● **What is needed**
When a line in the data below includes "agent", pick it out and copy it.

● **Recorded information**
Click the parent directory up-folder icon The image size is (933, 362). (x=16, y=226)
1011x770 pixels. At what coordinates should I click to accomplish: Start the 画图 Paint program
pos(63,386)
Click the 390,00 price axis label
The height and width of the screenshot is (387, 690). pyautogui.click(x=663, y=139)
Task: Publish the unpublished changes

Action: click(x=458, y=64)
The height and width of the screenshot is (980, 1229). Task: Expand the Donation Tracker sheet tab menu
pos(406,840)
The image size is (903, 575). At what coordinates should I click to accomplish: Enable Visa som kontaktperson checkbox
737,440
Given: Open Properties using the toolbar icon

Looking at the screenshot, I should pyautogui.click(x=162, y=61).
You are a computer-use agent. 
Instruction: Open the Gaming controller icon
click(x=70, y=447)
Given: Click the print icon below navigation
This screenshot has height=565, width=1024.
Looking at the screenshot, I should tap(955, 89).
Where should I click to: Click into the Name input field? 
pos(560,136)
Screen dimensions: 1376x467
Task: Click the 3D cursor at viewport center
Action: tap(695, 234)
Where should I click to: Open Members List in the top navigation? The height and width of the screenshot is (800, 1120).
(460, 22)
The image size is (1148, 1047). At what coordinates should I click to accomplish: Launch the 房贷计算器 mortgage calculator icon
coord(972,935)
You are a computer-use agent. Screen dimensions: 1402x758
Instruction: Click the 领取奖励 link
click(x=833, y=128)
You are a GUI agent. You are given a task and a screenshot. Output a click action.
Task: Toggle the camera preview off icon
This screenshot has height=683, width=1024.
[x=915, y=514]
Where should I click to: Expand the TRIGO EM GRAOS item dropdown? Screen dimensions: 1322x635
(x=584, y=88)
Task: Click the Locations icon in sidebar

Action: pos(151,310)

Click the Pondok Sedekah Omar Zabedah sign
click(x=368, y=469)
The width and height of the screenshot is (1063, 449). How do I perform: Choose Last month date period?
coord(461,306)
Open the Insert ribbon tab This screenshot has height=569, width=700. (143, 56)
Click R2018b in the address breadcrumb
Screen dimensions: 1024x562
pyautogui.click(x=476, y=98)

● **Problem solution**
You are a computer-use agent. 
You are a computer-use agent. Screen dimensions: 1402x758
You are a GUI agent. You are given a task and a screenshot. Output a click action.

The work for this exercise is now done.